Complying with this ever-growing web of laws is a challenge that grows more difficult by the month, as new laws continue to go into effect. While many of these laws broadly overlap, each has its own subtleties and reporting requirements. For instance, New York’s proposed Fashion Sustainability and Social Accountability Act shares a similar purview as California’s Transparency in Supply Chains Act, but it includes greater requirements around environmental sustainability, such as carbon emissions and resource usage, which go beyond the anti-slavery and anti-trafficking focus of California’s law. For large retailers that conduct business across the globe, navigating this fragmented regulatory landscape has already become nearly impossible without robust digital solutions that incorporate best practices for sustainability.

Managing the complexity created by these laws becomes infinitely simpler with a multi-enterprise platform, which can introduce visibility into a company’s entire supply chain, from their immediate Tier 1 and 2 suppliers down to the material-level suppliers at the Nth tier. Right now, these capabilities are beyond most retail businesses, which are unable to even identify their lower tier suppliers, let alone document the intricate mosaic of farmers, mills, factories, warehouses, and shipping facilities involved in creating their products. The right multi-enterprise platform can illustrate the relationships between vendors and factories, and even visualize key performance and scorecard metrics such as audit results, certifications and risk levels, so compliance managers can see at a glance any vulnerabilities in their supplier base.

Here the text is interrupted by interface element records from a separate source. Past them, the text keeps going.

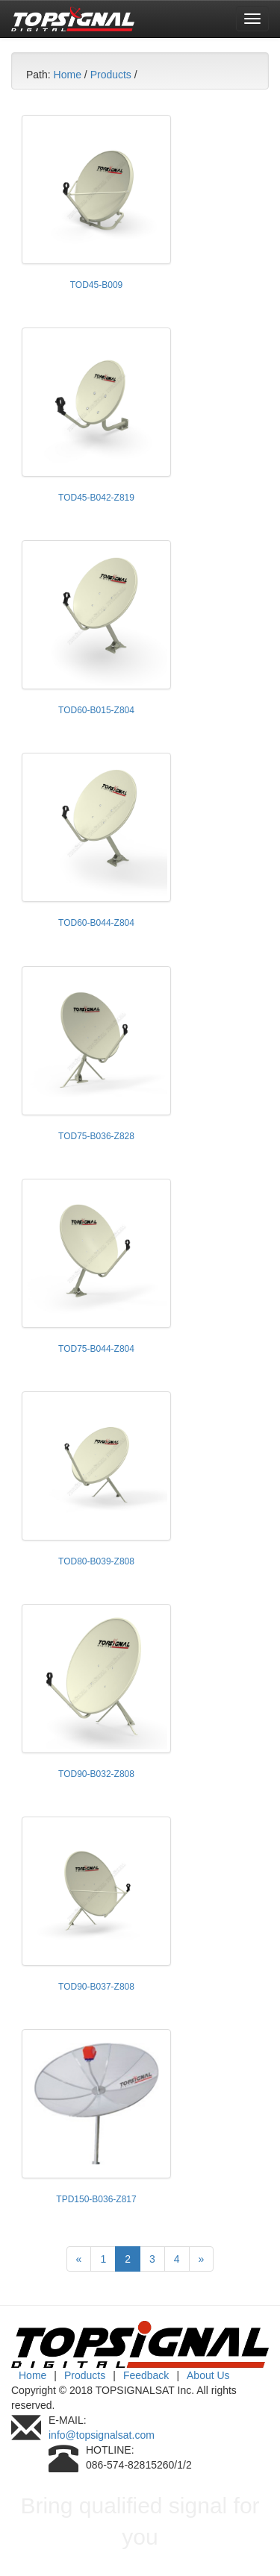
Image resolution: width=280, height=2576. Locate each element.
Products (110, 75)
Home (67, 75)
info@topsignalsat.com (102, 2435)
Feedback (146, 2375)
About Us (208, 2375)
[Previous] (79, 2259)
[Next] (201, 2259)
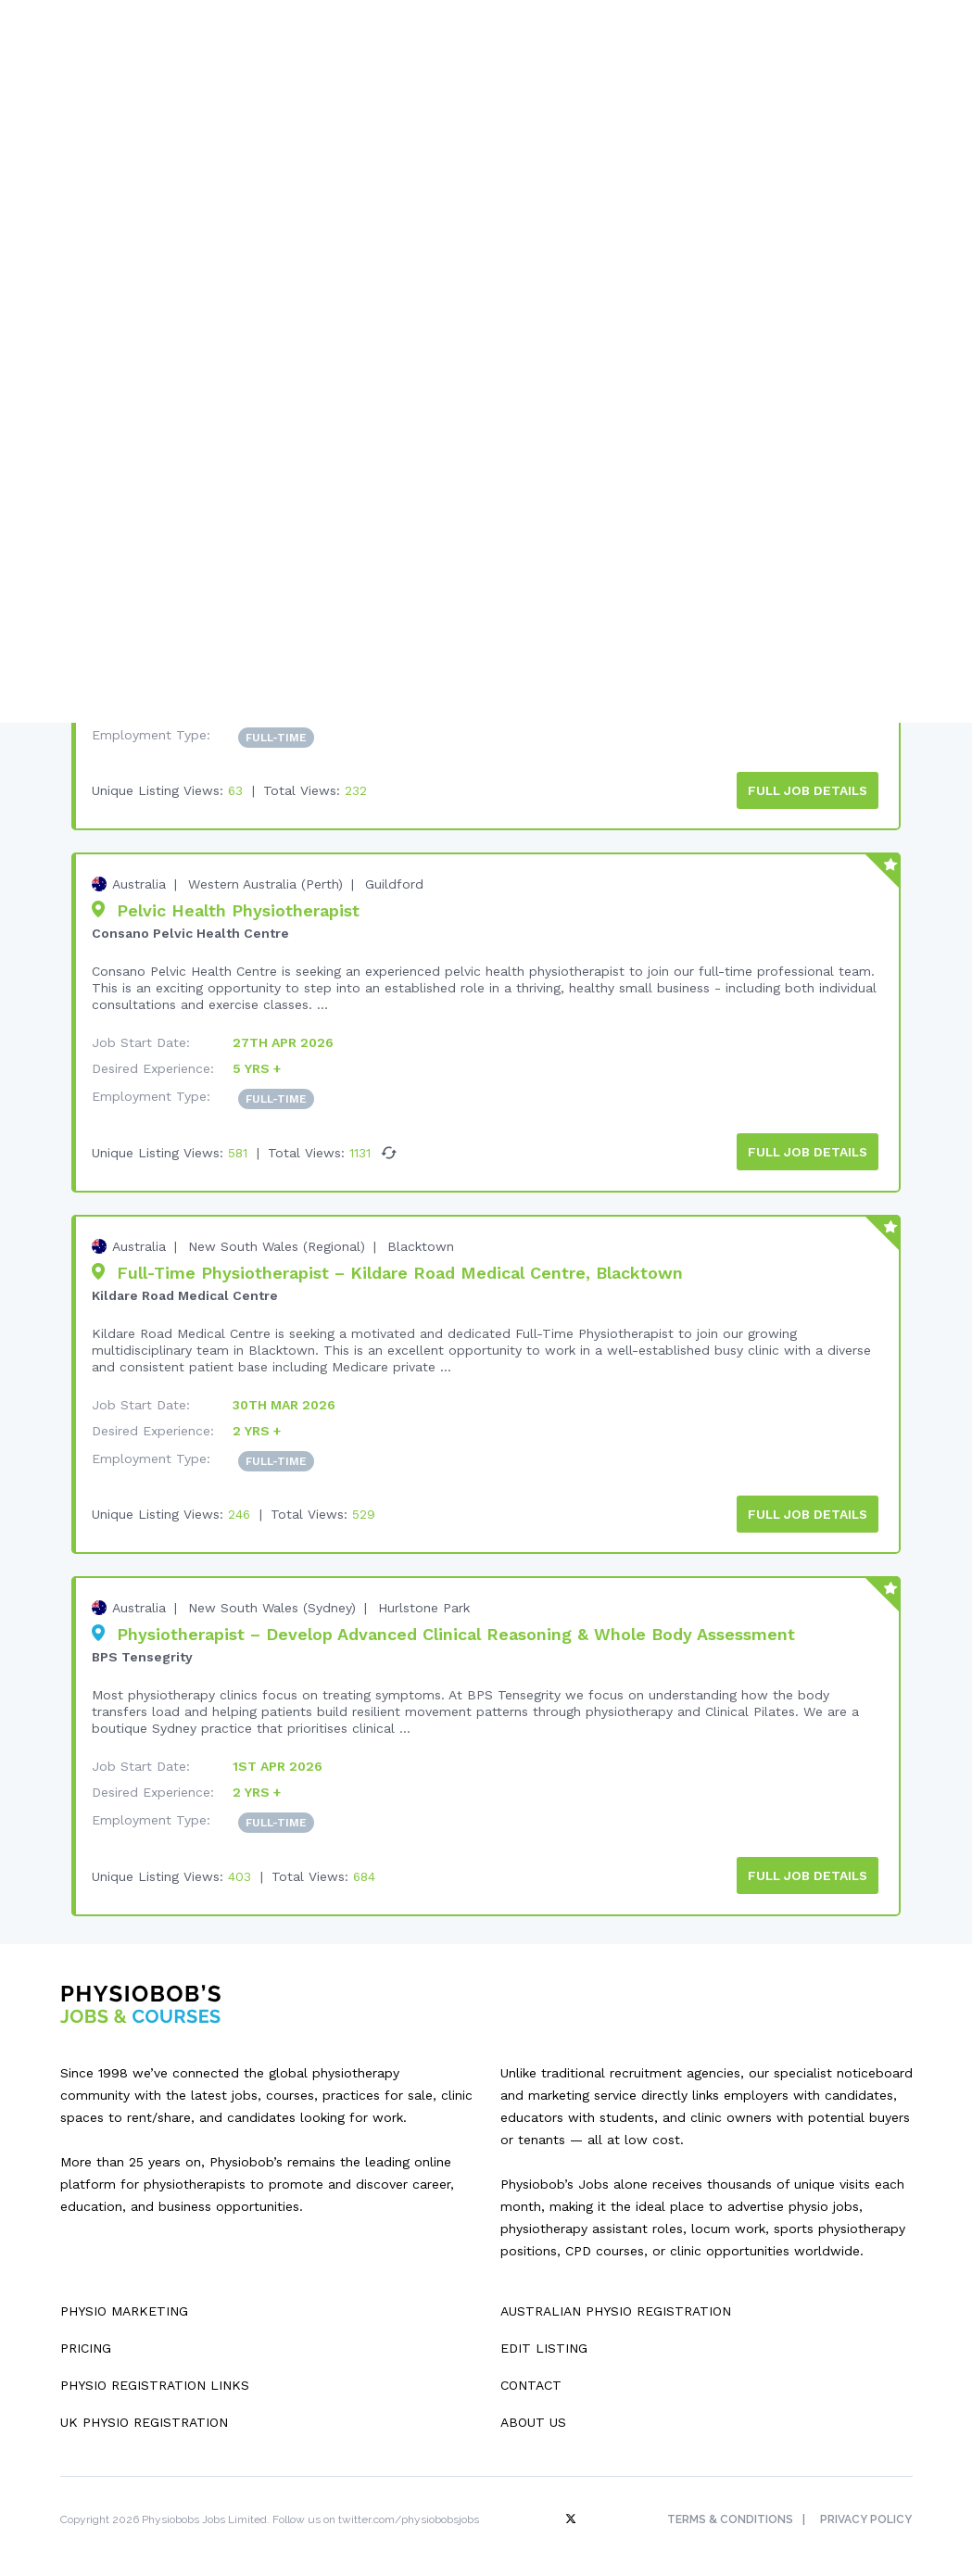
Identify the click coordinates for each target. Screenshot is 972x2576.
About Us (533, 2414)
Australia (139, 881)
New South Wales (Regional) (276, 1241)
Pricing (85, 2340)
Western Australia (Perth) (265, 881)
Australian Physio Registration (615, 2303)
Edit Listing (543, 2340)
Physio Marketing (124, 2303)
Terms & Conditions (728, 2512)
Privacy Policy (867, 2512)
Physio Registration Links (154, 2377)
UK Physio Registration (144, 2414)
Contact (531, 2377)
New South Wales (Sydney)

This technology simplifies compliance reporting while enabling supply chain departments to manage by exception, thanks to the strategic application of AI to sift through vast datasets and highlight potential ethical or environmental concerns, allowing brands to sidestep high-risk suppliers and manage by exception using automated notifications. AI-driven analysis can pinpoint anomalies and draw connections to areas of risk, providing an early warning system to protect brand reputation and ensure ethical operations.

A broad view of digitalization is crucial for future-proofing supply chain operations. A multi-enterprise platform can extend efficiencies across all supply chain departments from product development to sourcing, supplier management, and logistics, while eliminating redundancies and allowing brands and retailers to connect dots and draw intelligent insights from the ever-growing mountains of data they collect, create, and manage. 

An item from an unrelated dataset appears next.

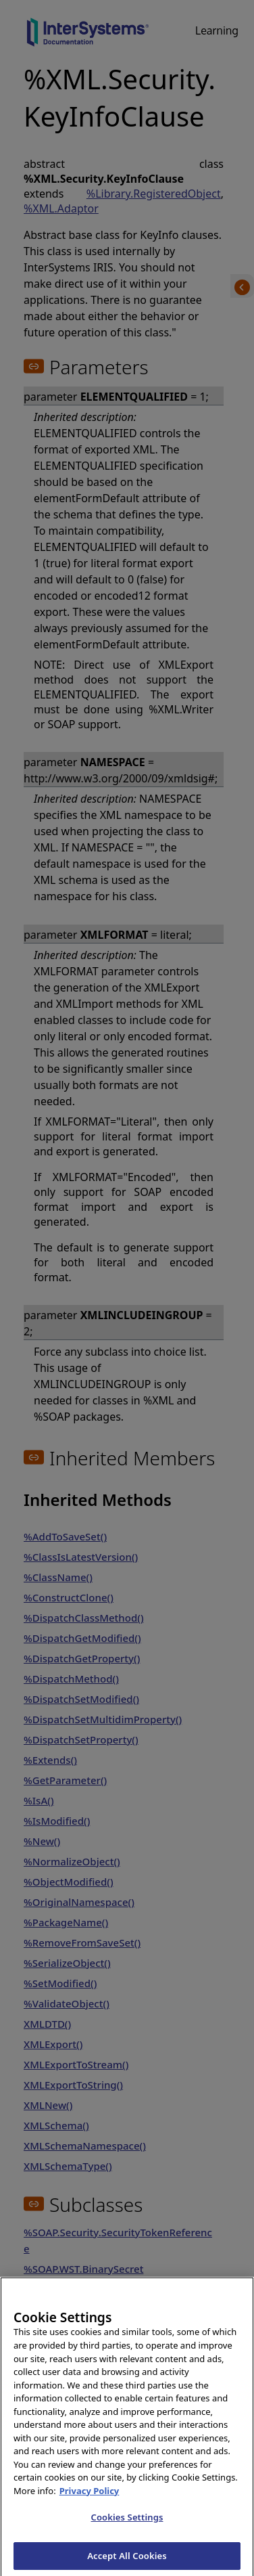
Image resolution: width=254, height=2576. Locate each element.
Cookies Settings (127, 2524)
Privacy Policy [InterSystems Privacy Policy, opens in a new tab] (89, 2497)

The retail sector should be commended for the strides it has made in supply chain digitalization since the pandemic. Companies that have started investing in digital transformation have made important first steps toward a more efficient supply chains, but to reap the full benefits of digitalization, companies must embrace a holistic strategy encompassing both cost improvement and sustainability. Through the integration of a multi-enterprise platform, businesses can manage their supply chains more effectively while demonstrating their commitment to ethical practices and environmental stewardship, setting a new standard for supply chain management that meets the sustainability expectations of tomorrow’s consumers.